Consigne: Restituez sous forme de liste JSON de chaînes, une chaîne par ligne et sans les lignes vides, les lignes allant du début des données jusqu'à celle qui contient "pyautogui.click(x=1447, y=1055)", celle-ci comprise.

Données affichées:
----------------------------------------

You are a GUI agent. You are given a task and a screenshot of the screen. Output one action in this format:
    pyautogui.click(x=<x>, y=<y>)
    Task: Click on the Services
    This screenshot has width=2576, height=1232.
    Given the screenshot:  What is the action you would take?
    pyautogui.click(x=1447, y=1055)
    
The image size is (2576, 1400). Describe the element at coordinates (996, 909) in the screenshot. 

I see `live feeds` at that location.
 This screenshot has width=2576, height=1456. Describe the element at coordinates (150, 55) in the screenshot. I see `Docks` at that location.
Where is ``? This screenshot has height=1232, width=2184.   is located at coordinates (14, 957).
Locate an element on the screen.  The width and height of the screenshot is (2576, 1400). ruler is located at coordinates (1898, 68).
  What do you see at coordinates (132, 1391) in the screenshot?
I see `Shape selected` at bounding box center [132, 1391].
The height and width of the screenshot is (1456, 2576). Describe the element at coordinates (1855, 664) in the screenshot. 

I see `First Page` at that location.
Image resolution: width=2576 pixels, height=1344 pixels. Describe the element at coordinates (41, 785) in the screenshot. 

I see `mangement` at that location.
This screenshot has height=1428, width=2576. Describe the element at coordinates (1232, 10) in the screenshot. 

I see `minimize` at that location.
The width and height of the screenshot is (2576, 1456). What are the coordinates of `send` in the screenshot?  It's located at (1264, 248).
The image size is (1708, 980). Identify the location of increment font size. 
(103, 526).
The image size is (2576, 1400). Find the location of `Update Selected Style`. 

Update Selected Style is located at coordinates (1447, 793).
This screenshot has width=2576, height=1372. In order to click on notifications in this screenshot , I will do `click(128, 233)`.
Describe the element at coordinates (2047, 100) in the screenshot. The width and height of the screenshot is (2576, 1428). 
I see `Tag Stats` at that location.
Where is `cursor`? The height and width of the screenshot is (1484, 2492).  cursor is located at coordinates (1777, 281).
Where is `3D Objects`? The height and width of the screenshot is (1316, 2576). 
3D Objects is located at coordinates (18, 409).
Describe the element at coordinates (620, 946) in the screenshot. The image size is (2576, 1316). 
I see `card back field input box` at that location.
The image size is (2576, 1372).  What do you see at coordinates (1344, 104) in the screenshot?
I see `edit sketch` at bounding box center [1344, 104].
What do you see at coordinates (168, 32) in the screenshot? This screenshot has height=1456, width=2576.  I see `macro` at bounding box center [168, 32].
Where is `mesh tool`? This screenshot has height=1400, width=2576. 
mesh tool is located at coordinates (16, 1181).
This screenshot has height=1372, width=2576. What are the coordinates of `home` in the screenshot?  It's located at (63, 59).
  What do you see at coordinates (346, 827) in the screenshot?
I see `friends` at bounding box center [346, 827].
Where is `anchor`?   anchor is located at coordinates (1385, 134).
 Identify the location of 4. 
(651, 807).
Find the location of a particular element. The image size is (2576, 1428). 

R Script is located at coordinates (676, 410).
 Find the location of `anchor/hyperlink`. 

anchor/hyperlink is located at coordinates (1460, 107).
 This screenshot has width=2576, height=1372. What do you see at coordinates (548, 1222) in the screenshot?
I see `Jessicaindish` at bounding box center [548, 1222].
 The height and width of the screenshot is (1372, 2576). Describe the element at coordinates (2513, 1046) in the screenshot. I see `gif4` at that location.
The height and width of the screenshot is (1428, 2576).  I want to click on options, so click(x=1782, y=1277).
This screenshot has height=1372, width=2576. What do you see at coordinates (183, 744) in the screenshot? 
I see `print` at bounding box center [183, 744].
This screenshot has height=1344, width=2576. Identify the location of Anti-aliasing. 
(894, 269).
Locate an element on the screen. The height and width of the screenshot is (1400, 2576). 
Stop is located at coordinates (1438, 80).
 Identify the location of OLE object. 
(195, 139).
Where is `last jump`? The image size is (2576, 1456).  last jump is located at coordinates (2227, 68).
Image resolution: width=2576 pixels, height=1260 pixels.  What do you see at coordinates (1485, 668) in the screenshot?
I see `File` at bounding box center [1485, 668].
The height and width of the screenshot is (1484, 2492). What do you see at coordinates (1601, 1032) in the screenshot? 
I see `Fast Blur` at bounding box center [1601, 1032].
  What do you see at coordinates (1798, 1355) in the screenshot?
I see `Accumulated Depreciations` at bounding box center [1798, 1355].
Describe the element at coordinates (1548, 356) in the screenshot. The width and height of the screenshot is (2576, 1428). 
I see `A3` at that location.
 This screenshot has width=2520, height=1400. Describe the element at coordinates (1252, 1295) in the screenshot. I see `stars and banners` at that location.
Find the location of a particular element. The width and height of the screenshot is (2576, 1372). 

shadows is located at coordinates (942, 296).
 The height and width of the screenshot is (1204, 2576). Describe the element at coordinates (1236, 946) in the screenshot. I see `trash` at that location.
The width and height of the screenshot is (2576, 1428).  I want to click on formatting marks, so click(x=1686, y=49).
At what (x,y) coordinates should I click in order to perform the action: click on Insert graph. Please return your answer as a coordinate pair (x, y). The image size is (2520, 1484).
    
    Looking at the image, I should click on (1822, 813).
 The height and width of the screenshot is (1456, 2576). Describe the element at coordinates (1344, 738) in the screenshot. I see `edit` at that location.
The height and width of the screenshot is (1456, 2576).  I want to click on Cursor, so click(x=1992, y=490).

----------------------------------------

Résultat attendu:
[
  "You are a GUI agent. You are given a task and a screenshot of the screen. Output one action in this format:",
  "    pyautogui.click(x=<x>, y=<y>)",
  "    Task: Click on the Services",
  "    This screenshot has width=2576, height=1232.",
  "    Given the screenshot:  What is the action you would take?",
  "    pyautogui.click(x=1447, y=1055)"
]